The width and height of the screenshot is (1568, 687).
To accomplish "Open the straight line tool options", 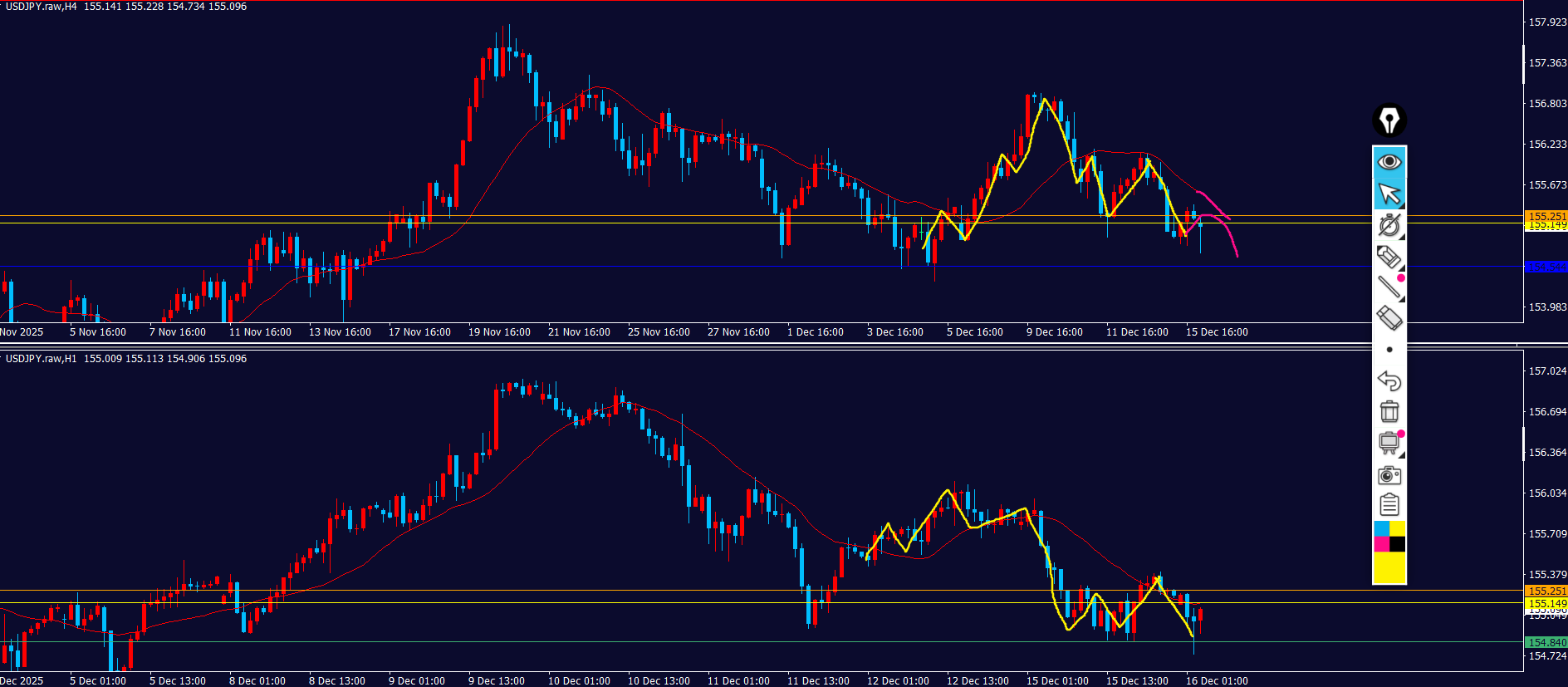I will 1389,287.
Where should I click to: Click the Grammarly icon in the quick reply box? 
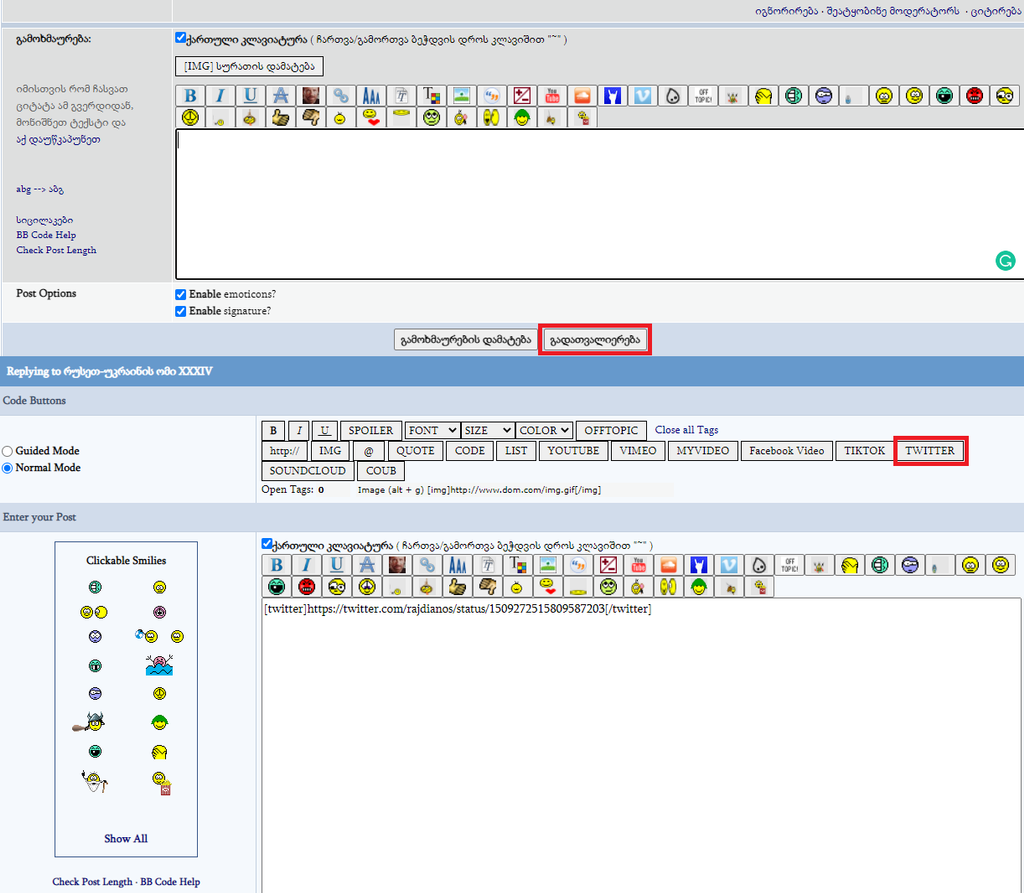(1005, 261)
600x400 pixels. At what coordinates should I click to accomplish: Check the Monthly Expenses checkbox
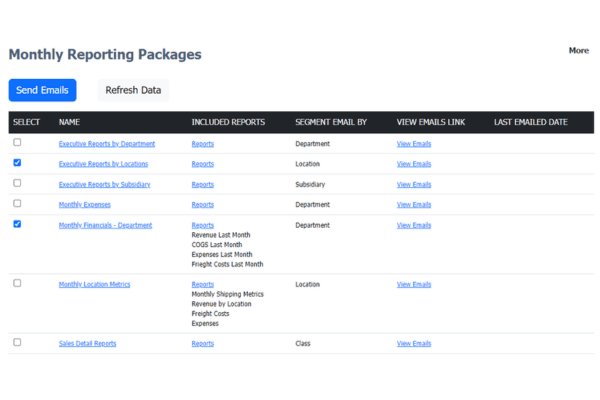[x=17, y=203]
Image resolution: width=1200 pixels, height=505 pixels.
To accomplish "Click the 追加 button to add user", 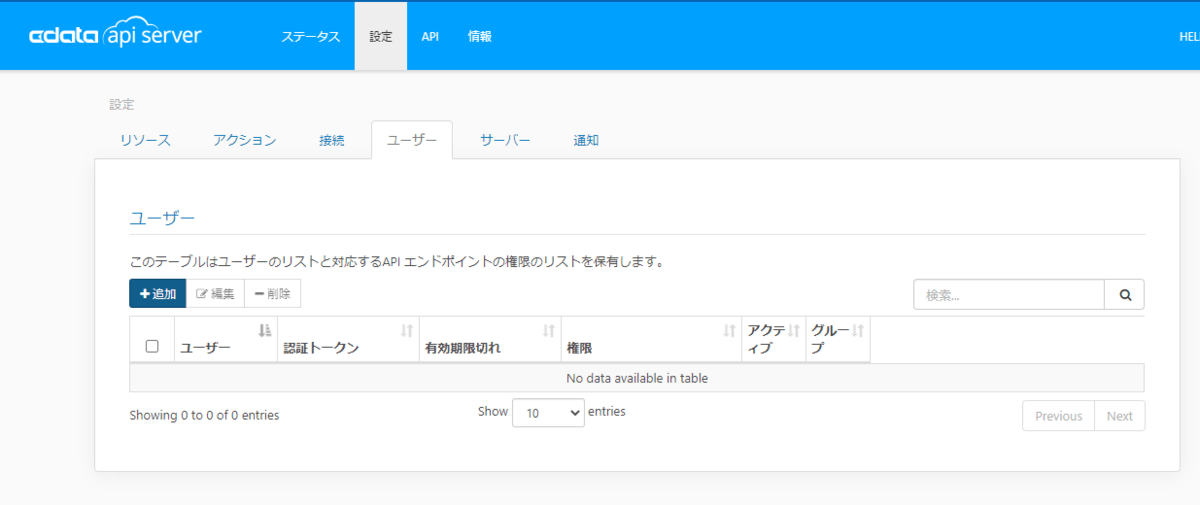I will (158, 294).
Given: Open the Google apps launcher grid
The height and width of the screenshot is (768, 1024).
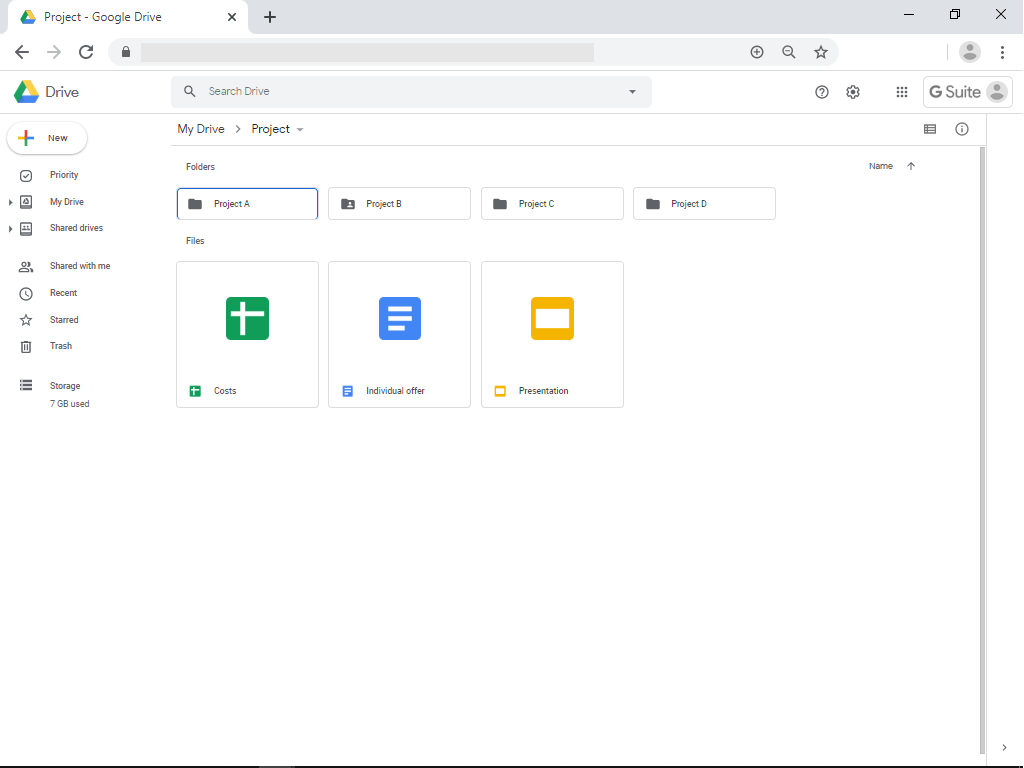Looking at the screenshot, I should 901,91.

THE TASK:
Each line from the one containing "Given: Open the Google apps launcher grid" through the end of the listing is to be set down exactly, with all pictures left out.

EXERCISE RESULT:
Given: Open the Google apps launcher grid
The height and width of the screenshot is (768, 1024).
Looking at the screenshot, I should 901,91.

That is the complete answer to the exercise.